**WORK INSTRUCTIONS**.
(1) From the arms-smuggling report, set down everything from "The author also" down to "182 countries measured.".
(2) Answer these questions using the arms-smuggling report:
(a) What was the name of the Munich proxy company through which Germany provided money to Slovenia?
(b) Where does Slovenia stand in the current corruption perception index?
(c) When did Slovenia join the OECD?
(3) Write what comes next in the arms-smuggling report, starting after its final sentence.

======== TEXT ========

The author also discussed how Italian and Albanian mafia helped in arms smuggling proceedings whilst also exposing how Germany through a Munich proxy company named Unimercat provided 46.6 million Deustche Marks to Slovenia for arms purchases back then. According to Mr. Zgaga, many arms smuggling schemes were managed by military intelligence.
Dedicating his work to all of the war victims in the Former Yugoslavia, the speaker opened the floor for questions and answers. The Lithuania Tribune asked about possible indictments to the current Slovenian Prime Minister, about the EU’s reaction to all of these documents and if the local chapter of Transparency International in Slovenia had reassessed the country in its current corruption perception index where it is placed on number 35 out of 182 countries measured.
Mr. Zgaga responded that in the current Slovenian political climate, it was quite difficult to prosecute criminal cases from the past and that the Slovenian leadership used heavy political pressure to quiet down their court appearances and influence the trials, always scheduling trips abroad for official duties in order to avoid notoriety. He also commented that he did not received any EU replies about the investigation nor from the local Slovene chapter of Transparency International. Nonetheless, he did received notification from the Organisation for Economic Co-Operation and Development (OECD) about their interests on the revelations posed by the trilogy. In fact, the author commented that Finland actually attempted to block Slovenia’s accession into that organisation due to some degree by certain revelations presented in the books. However, Slovenia ended up joining the OECD in July 2010.

======== DATA ROWS ========

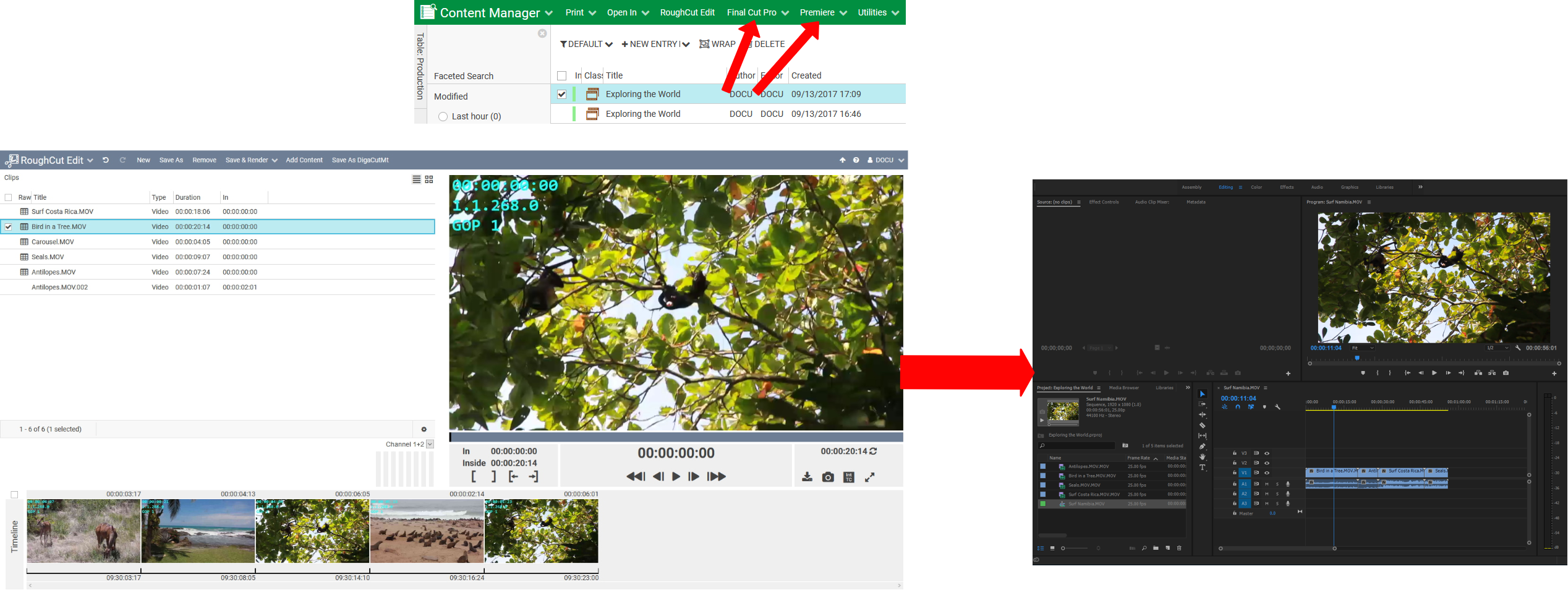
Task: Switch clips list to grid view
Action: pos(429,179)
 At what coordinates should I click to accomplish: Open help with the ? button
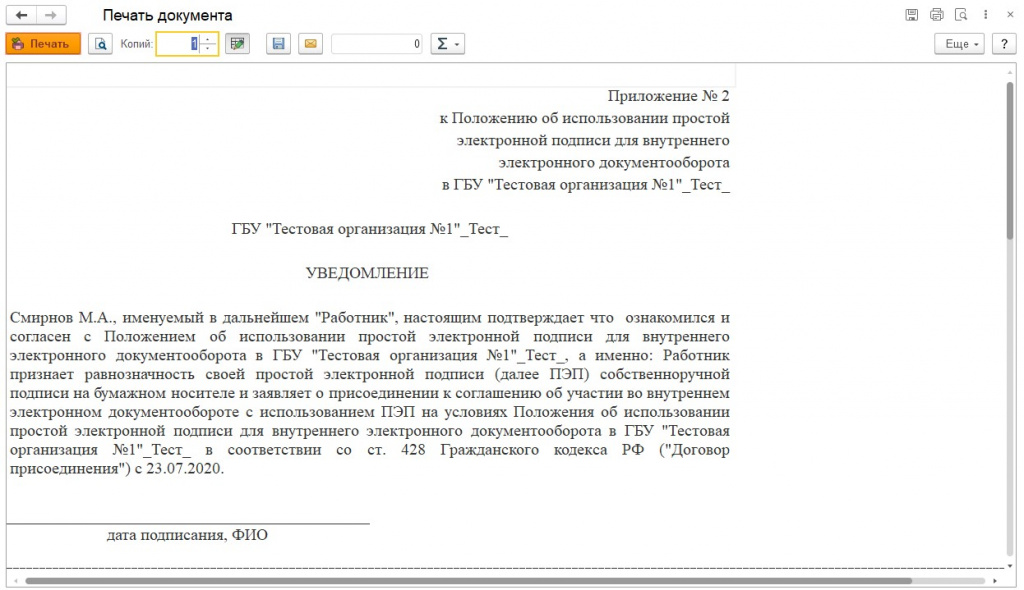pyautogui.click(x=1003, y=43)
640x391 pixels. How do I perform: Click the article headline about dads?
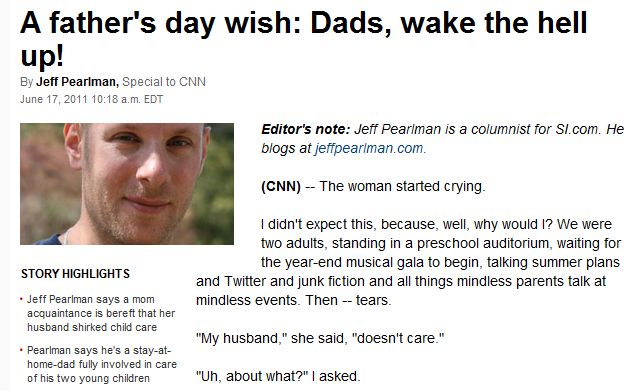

========

**OUTPUTS BY TASK**.
(1)
The author also discussed how Italian and Albanian mafia helped in arms smuggling proceedings whilst also exposing how Germany through a Munich proxy company named Unimercat provided 46.6 million Deustche Marks to Slovenia for arms purchases back then. According to Mr. Zgaga, many arms smuggling schemes were managed by military intelligence.
Dedicating his work to all of the war victims in the Former Yugoslavia, the speaker opened the floor for questions and answers. The Lithuania Tribune asked about possible indictments to the current Slovenian Prime Minister, about the EU’s reaction to all of these documents and if the local chapter of Transparency International in Slovenia had reassessed the country in its current corruption perception index where it is placed on number 35 out of 182 countries measured.

(2)
(a) Unimercat
(b) Number 35 out of 182 countries measured
(c) July 2010

(3)
Other questions raised up issues like what kind of proofreading was done, English language availability of the books and how well they are doing in commercial terms. The authors hoped that in the future an English translation would be available but in the moment, one can only find it in Slovenian and there are discussions about its translation into Croatian. Furthermore, he admitted that despite the fact the books were rigorously checked by the publishers, no experts from Slovenian Ministry of Defence or in fact intelligence officers had actually proofread it. On the commercial front, he is very satisfied since books have become best-sellers in Slovenia, so they definitely had an impact on public awareness.
He did say that despite the verbal attacks by political actors, no one had actually sued him or his partner for libelous charges. In that way, the author assures that the facts exposed in the books, speak for themselves and indicate the worrisome levels of “state capture” (a grand corruption status in which oligarchs as a result of illicit activities manipulate policy formation, laws, regulations and new rules to their own substantial advantage) that exist in Slovenia nowadays.